Tell us a bit about your writing process. Where do you write, and how often?
I actually have an upstairs room designated as office space, but I avoid it. It’s a small, windowless room not conducive to creativity. Instead I write in the kitchen where I’m surrounded by windows and have easy access to the microwave so I can constantly reheat my cup of tea.
I don’t have a strict writing schedule. I usually do something writing-related each day, but I don’t start writing until the words are ready. Ideas tumble around in my head until they start to gel. That’s when the writing begins.
Do you have any writing rituals? (e.g. burning a candle if you’re having trouble getting started at the computer or writing longhand first if you’re feeling uninspired.)
The time between waking up and getting up in the morning is my “go to” time if I’m struggling to generate an idea or unlock a plot point. My mind is uncluttered, and all those ideas that get buried during the day seem to come to the surface. I also sometimes wake up in the middle of the night with an idea. I keep a small spiral notebook and pen in the nightstand drawer and have been known to scribble ideas down in the dark which makes deciphering them in the morning a bit of a challenge. Also the voice memo feature on my phone is handy for recording late night/early morning thoughts.
What do you love about writing picture books?
I love playing with words and writing picture books allows me to do that. In order to tell a story in as few words as possible, a writer has to find just the right words and then juggle them into just the right order. It’s like putting together a jigsaw puzzle with words as the puzzle pieces.
What is the hardest part about writing picture books?
I find two things difficult about writing picture books. First, generating workable ideas is often a long process for me. Things have to click together before I can sit down and start writing. I’d much rather revise. A blank page is intimidating. Next, once I start writing, then the hardest part is not being an illustrator, too. As I write, I visualize how the words and pictures weave together to tell the story, but I don’t have the talent to bring those two elements together. Writing picture books means willingly releasing your words to an illustrator. The anticipation of how an illustrator will pair the word puzzle pieces and the pictures together brings full circle everything I love and everything I find hard about writing picture books.

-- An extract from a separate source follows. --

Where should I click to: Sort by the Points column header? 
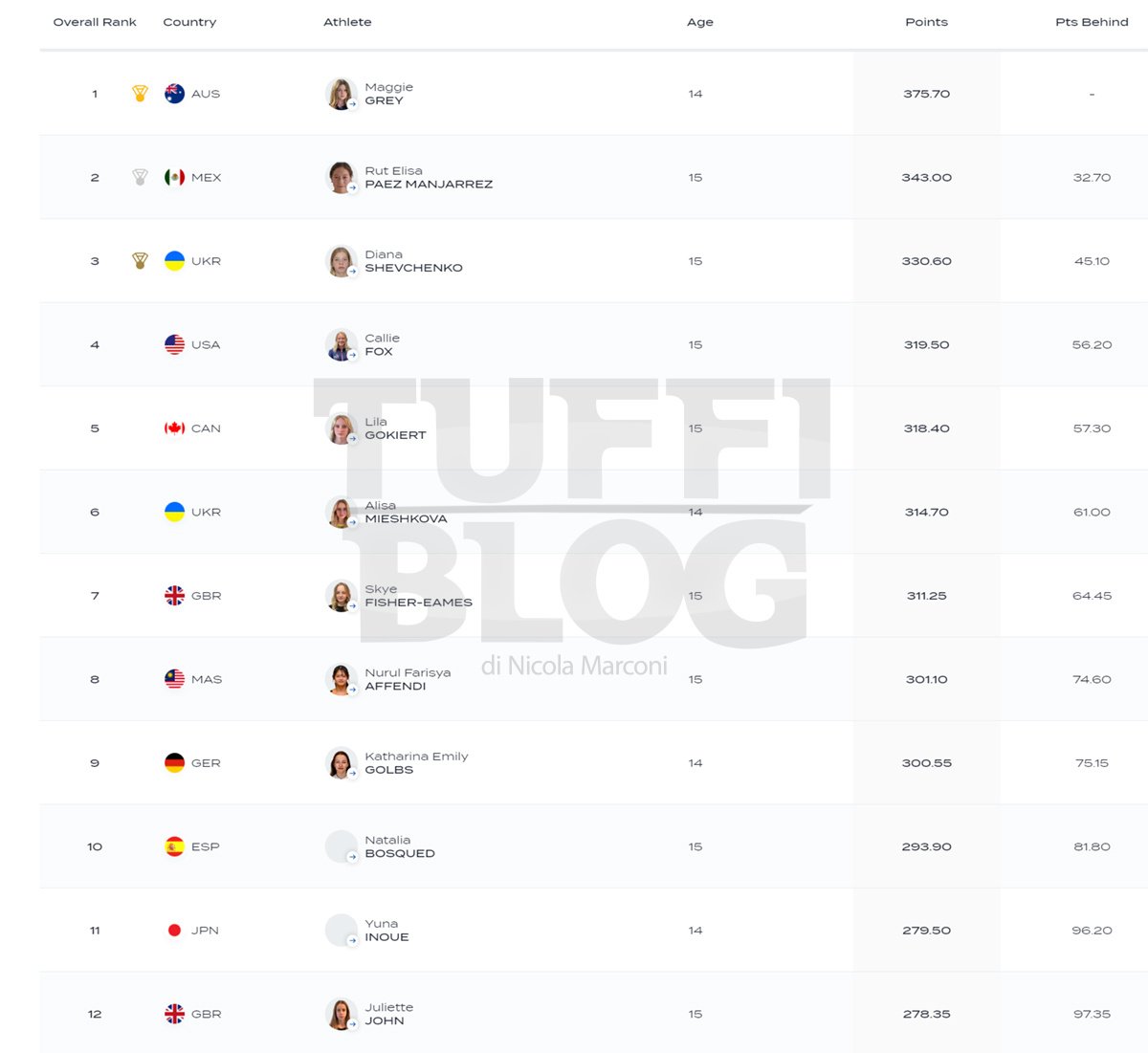(x=926, y=22)
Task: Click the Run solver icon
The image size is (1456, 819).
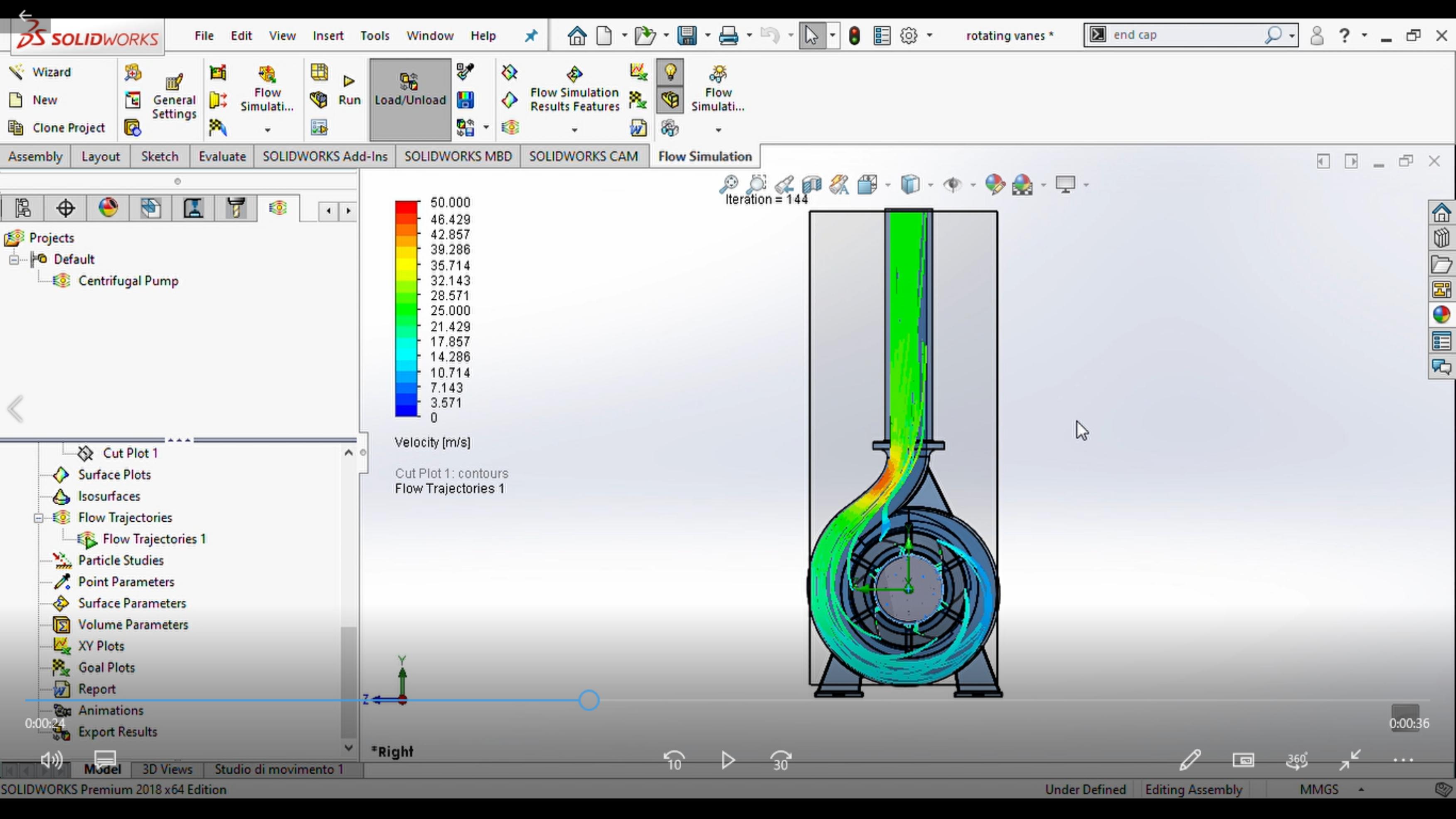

If money were no object, what would be your dream writing location?
Maybe somewhere I could hear the ocean like on a secluded Carribbean island or maybe snowed in in front of a fireplace in a chateau in the Swiss Alps. As long as I’m warm, I’m happy.
Do you belong to any writing organizations?
Yes, I’m a member of SCBWI and faithfully attend our state and regional conferences. My dream is to attend a SCBWI national conference. Through SCBWI’s community of writers and illustrators, I’ve connected with my wonderful critique partners, received valuable manuscript feedback from editor/agent critiques, and have grown as a writer from sharing my writing journey with supportive people who understand.